Extrait vidéo Twitter. Mathis_069.

Lyon : déferlement de violences en marge de la contre-manifestation LGBT ce dimanche

Selon plusieurs témoignages, des manifestants venus protester contre la tenue d’un rassemblement anti PMA-GPA ce dimanche ont été violemment agressés, à la fin de la mobilisation, vers la place des Jacobins, dans le 2e arrondissement de Lyon.

Quand elles en parlent, elles en tremblent encore. Léa* et Marion* ont participé ce dimanche à la contre-manifestation organisée sur les réseaux sociaux face au rassemblement du collectif "Marchons enfants". Ce collectif, réunissant bon nombre d’associations dont la Manif pour tous, s’oppose à la PMA et la GPA. À la fin de la manifestation place Bellecour, un peu après 16h, les choses ont dérapé et plusieurs contre-manifestants rapportent avoir été attaqués vers la place Jacobin.

Une contre-manifestation très mal organisée

Marion l’admet sans détour, si elle est allée manifester ce dimanche c’était dans le but de perturber la marche du collectif Marchons enfants, "Le public de la contre-manif, c’était la communauté LGBT donc ils étaient énervés, il y a eu des insultes, on a fait des doigts d’honneurs, chantés des slogans, de la provocation, mais inoffensifs" décrit-elle. La contre-manifestation, "très mal organisée" déplorent Léa et Marion, s’est disloquée en petits groupes sur la Presqu’île dans le but de s’approcher du cortège de "Marchons enfants", encadré par un service d’ordre en fluo et par les forces de l’ordre.

C’est dans ce contexte très tendu que la marche s’est arrêtée place Bellecour, au lieu de rejoindre Guillotière comme initialement prévue, "pour des raisons évidentes de sécurité publique" explique la préfecture. C’est à ce moment-là, un peu après 16h, que les choses ont dégénéré.

Des bagarres ont commencé à éclater entre les deux camps dans les rues adjacentes à la place Bellecour. Pour Léa et Marion, ces affrontements ne doivent rien au hasard, elles expliquent toute les deux avoir remarqué être suivie dans les petites rues par des participants de la manifestation "Marchons enfants", "on les repérait grâce aux drapeaux rouges et verts, utilisé pendant la manif, qui sortaient de leurs poches" précise Léa. Selon Marion, ces groupes "étaient là pour chasser".

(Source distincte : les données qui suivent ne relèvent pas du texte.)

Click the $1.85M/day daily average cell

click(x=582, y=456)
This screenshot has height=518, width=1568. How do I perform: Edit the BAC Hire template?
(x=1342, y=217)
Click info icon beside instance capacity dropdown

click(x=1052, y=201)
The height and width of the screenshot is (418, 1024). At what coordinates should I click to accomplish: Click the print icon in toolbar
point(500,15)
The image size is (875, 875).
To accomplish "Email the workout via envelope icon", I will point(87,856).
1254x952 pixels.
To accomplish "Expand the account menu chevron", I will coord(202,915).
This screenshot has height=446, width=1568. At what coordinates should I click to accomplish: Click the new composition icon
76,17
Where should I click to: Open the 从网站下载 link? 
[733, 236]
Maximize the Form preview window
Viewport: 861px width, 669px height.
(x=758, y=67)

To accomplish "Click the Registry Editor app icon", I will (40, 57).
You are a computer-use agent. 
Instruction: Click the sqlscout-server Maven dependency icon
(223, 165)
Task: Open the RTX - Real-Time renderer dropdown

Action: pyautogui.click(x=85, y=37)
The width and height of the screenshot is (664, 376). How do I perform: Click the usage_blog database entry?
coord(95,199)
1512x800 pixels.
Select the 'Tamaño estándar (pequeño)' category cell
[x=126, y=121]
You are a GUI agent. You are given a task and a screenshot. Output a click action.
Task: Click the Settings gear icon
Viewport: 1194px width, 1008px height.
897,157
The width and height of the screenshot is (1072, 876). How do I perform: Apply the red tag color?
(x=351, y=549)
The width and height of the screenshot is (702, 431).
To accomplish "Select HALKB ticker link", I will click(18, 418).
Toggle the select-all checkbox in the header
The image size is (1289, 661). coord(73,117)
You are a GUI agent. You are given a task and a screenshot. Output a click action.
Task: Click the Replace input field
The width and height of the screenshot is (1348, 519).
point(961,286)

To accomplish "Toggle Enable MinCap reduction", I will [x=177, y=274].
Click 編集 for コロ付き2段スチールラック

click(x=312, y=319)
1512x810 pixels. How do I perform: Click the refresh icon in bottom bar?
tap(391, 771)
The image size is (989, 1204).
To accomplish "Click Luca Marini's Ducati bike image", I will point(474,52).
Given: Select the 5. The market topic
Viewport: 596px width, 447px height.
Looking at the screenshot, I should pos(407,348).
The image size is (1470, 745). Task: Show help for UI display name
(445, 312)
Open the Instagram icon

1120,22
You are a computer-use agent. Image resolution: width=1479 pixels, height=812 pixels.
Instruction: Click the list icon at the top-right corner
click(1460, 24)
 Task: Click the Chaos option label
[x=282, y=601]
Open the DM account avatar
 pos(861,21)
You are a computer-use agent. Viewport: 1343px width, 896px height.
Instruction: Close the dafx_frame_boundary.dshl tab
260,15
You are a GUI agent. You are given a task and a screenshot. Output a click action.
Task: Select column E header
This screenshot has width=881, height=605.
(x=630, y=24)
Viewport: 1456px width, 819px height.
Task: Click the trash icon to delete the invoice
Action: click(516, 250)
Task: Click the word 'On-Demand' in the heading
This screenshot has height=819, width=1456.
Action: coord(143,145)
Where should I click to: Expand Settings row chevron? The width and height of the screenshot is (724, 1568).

Les contre-manifestants chargés par un groupe doté de drapeaux de "Marchons enfants"

Vers la place des Jacobins, des contre-manifestants ont été victimes d’une véritable charge rapide et organisée, exécutée par une centaine de personnes estime Léa, à vue d’œil, "Leur mode d’action était terrifiant, ils arrivaient en gros groupe en fonçant sur nous, en poussant comme des cris de bêtes" se remémore-t-elle. Elle ajoute avoir aperçu dans certaines mains du groupe des tournevis, des matraques, des ceintures utilisés pour frapper les militants LGBT. Marion a également été témoin de la scène, "Au Jacobin c’est vraiment parti loin…", souffle-t-elle, ajoutant "c’était vraiment n’importe quoi…". Une vidéo diffusée sur les réseaux sociaux semble corroborer le témoignage de Léa et Marion. On y voit la charge, rue des Archers entre Bellecour et Jacobin, les fameux drapeaux rouge et verts de la manifestation, ainsi qu'une ceinture utilisée comme une arme.

Deux blessés légers

La préfecture confirme qu’une rixe lui a bien été signalée au niveau de la place des Jacobins, cependant aucune remontée ne fait état d’armes blanches. La police est arrivée après la charge pour mettre fin aux violences puis poursuivre le groupe qui en était à l'origine. Trop tard selon les deux manifestantes. Des personnes ont tenté d'indiquer la direction prise par les assaillants aux fonctionnaires, avec difficultés, "Ils n’arrivaient pas à communiquer avec eux, on était trop énervés, traumatisés", regrette Marion. Une scène visible sur la seconde vidéo.

La préfecture rapporte que deux contre-manifestants ont été légèrement blessés. Ils ont refusé d’être pris en charge par les secours.

Pour Marion, l’affiliation des auteurs de la charge fait peu de doute, "Leur démarche, leur dégaine, la façon de regarder, cela se voyait, c’étaient des fachos". Le fait que le groupe ait fuit l’arrivée de la police vers le Vieux-Lyon est pour elle une preuve supplémentaire.